Management of Suprachoroidal Hemorrhage during Cataract Surgery: A Case Report

Seher Koksaldi 1, Canan Asli Utine 1,, Mustafa Kayabasi 1
PMCID: PMC8874261  PMID: 35265805

Abstract

A 61-year-old patient with end-stage liver cirrhosis was admitted for cataract surgery with corrected distance visual acuities (CDVAs) of 0.3, in both eyes. His international correction ratio (INR) for blood coagulation was 2.1 without any anticoagulants, and general anesthesia was contraindicated. He was deemed inoperable for liver transplantation. Two weeks after uneventful phacoemulsification in his right eye under topical anesthesia, he underwent phacoemulsification for the cataract in the left eye. However, during surgery, extensive zonular dialysis was noted and the surgery proceeded with extracapsular cataract extraction and anterior vitrectomy, during which a rapid suprachoroidal hemorrhage (SCH) was noted. The incisions were then rapidly sutured. Intravenous 150 cc of 18% mannitol and 2 mg midazolam and sublingual 5 drops of nifedipine were given, and he was placed in the slightly reverse-trendelenburg position. Following suturation of the incision, the globe was left aphakic, slightly hypertonic with no loss of vitreous through the incisions. The postoperative treatment regimen of topical prednisolone and moxifloxacin eye drops of each per hour, cyclopentolate three times a day, and peroral prednisolone 40 mg was commenced. Despite no retinal reflex on the first day and no light perception for 2 weeks, transscleral SCH evacuation with limited pars plana vitrectomy was performed in the postoperative third week. Despite recurrent hemorrhage and intravitreal inflammatory bands, choroidal detachments regressed slowly with the improvement of CDVA up to 0.6 with aphakic contact lens correction at 3 months. The patient passed away due to complications of liver cirrhosis at 6 months.

Keywords: Expulsive hemorrhage, phacoemulsification, suprachoroidal hemorrhage

Introduction

Suprachoroidal hemorrhage (SCH) is one of the most frightening and devastating complications of ophthalmic surgeries. It occurs as a result of rapid blood accumulation in the suprachoroidal space due to increased tension and rupture of the posterior ciliary arteries or vortex veins (1). Acute expulsive SCH might occur during surgery, while a delayed SCH might take place hours or days after the surgery (2,3). SCH presents with severe eye pain, marked decrease in visual acuity, shallow anterior chamber, and severe increase in intraocular pressure (IOP) (4). Intraoperative SCH is thought to be a result of acute hypotonia or fluctuation of the IOP (5). Other reasons include choroidal vascular congestion (due to peribulbar or retrobulbar anesthesia) and atherosclerotic vasculature (6).

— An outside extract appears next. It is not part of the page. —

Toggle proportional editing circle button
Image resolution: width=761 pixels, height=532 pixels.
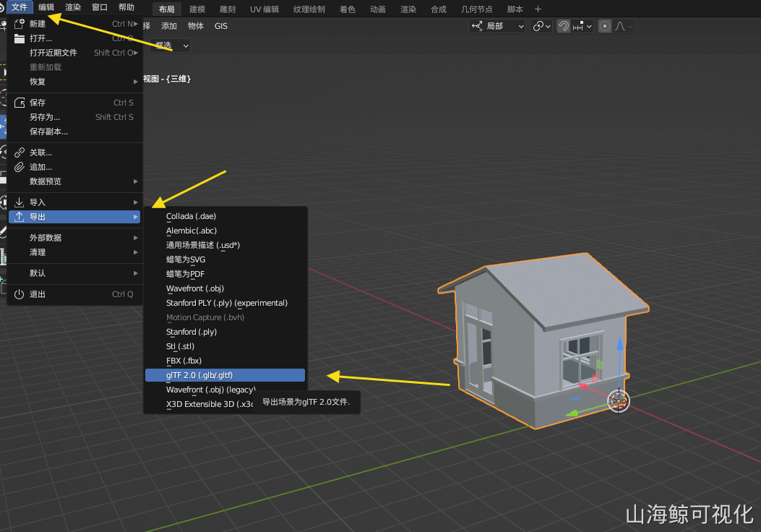coord(604,26)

Although SCH is one of the most sight-threatening complications of cataract surgery, its incidence is fortunately low (7). Herein, we aim to present a case of intraoperative SCH that can be managed rapidly and appropriately. A satisfactory good visual acuity can be gained after proper intervention and medical treatment with patience.

Case Report

A 61-year-old male patient was admitted to our clinic with decreased vision in both eyes. Corrected distance visual acuity (CDVA) was 0.3 bilaterally in Snellen lines with –2.75 (–1.25@110) in the right eye and –2.50 (–1.25@45) in the left eye. His slit-lamp examination, IOP measurements, fundus examination, and optical coherence tomography findings were within normal limits, except for bilateral stage 3 nuclear cataracts. The patient had a history of alcohol-induced liver failure and hypertension. He was deemed inoperable for liver transplantation, and general anesthesia was contraindicated. The international correction ratio (INR) was 2.1 without any anticoagulants. Other preoperative laboratory results of the patient are shown in Table 1. Uncomplicated phacoemulsification and intraocular lens (IOL) implantation were performed with topical anesthesia in the right eye, by an experienced cataract surgeon (CAU). The postoperative visual acuity was 1.0 without any spectacle correction.

Table 1.

Preoperative laboratory results of the patient

Result Unit Reference
AST 72 U/L 0–50
ALT 23 U/L 0–50
GGT 38 U/L 0–55
ALP 120 U/L 30–120
Albumin 2.53 g/dL 3.5–5.2
Total bilirubin 7.20 mg/dL 0.3–1.2
Direct bilirubin 2.82 mg/dL 0–0.2
WBC 8.6 103 µL-1 4–10.3
Hb 13.3 g/dL 13.5–17.5
PLT 173 103 µL-1 156–373

AST: Aspartate aminotransferase; ALT: Alanine aminotransferase; GGT: Gamma-glutamyl transferase; ALP: Alkaline phosphatase; WBC: White blood cell; Hb: Hemoglobin; PLT: Platelet.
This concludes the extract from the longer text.